An Alphabetical Analysis
Volume 8 - Prophetic Truth - Page 113 of 304
INDEX
While in the first instance this prophecy looks to Christ Himself at
Calvary, it also looks forward to the Second Coming when all the 'seed' shall
have entered by 'adoption' into their glorious portion.  Romans 8 and 16 deal
with phases of the hope that transcend all limitations and dispensational
boundaries, and make no difference to the most exclusive presentations of
truth as given in the epistles written either before or since Acts 28.
Deliverer and Judge
Romans 11:26 is part of a large section, occupying chapters 9 to 11,
which deals with the dispensational positions of Israel and the Gentiles.

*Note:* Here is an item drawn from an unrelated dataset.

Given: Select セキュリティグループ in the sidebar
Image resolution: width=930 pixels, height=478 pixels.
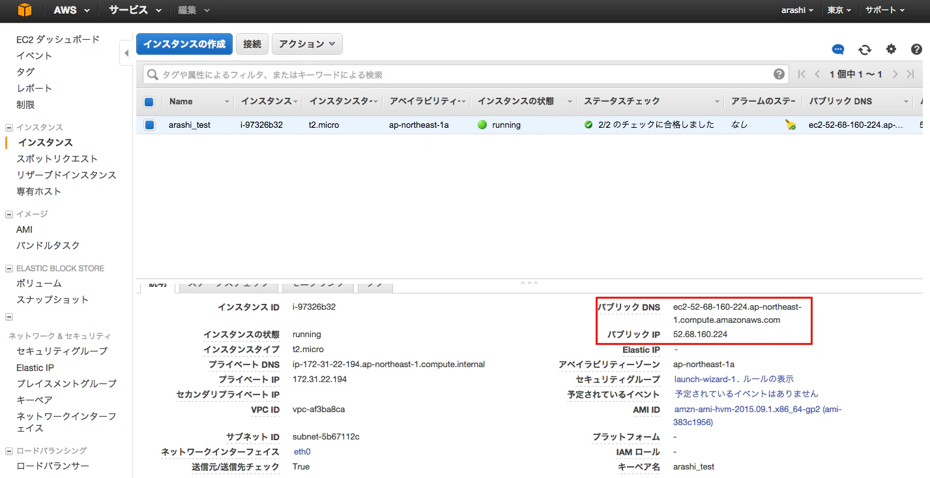Looking at the screenshot, I should (62, 351).
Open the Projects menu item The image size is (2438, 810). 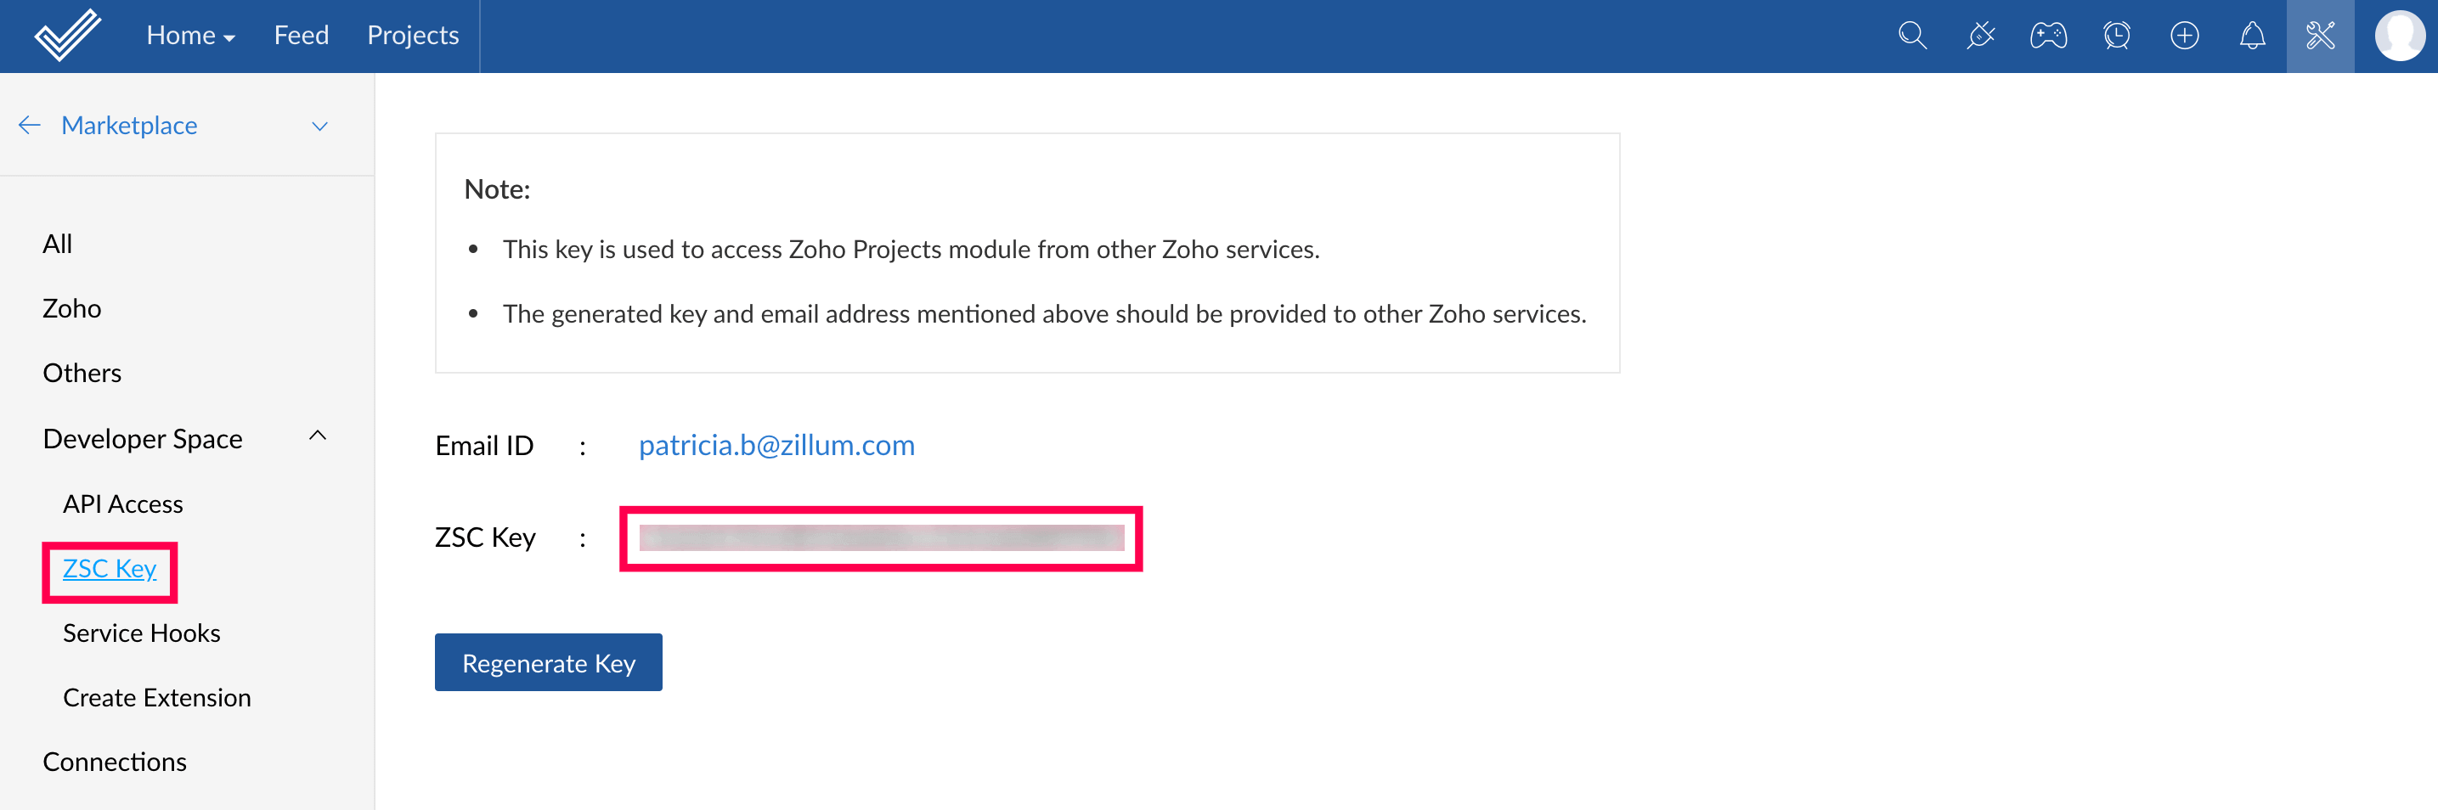413,36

Romans 14:9 -12 is part of a section, occupying the whole of chapter
14 and part of 15, which deals with the particular inter -relationship of
Israel and the Gentile, the latter being now received and saved by the same
Christ.  In Romans 11:26 Gentiles are warned that a limit is set to the
period of Israel's blindness: 'And so all Israel shall be saved: as it is
written, There shall come out of Sion the Deliverer, and shall turn away
ungodliness from Jacob'.  The hope of Israel can only be deferred to God's
good time: it can never fail.
A salutary word is given in Romans 14, possibly to the Gentile believer
in his new -found liberty, wherein he was liable to despise the weaker
scruples of his Hebrew brother:
'But why dost thou judge thy brother? or why dost thou set at nought
thy brother? for we shall all stand before the judgment seat of Christ'
(Rom. 14:10).
That judgment seat will be set up at the coming of the Lord, and is in
view in 1 John 2:28 and other similar passages.  It remains therefore to heed
Romans 13:11 -14:
'It is high time to awake out of sleep: for now is our salvation nearer
than when we believed.  The night is far spent, The Day Is At Hand: let
us therefore cast off the works of darkness, and let us put on the
armour of light'.
Whether it be Peter (2 Pet. 3:11), James (Jas. 5:7), John (1 John 3:1 -
3), or Paul (Rom. 13:11 -14), all agree in the moral issue, the practical
outcome of the doctrine of the Lord's Coming, viz., 'Be ye also ready'.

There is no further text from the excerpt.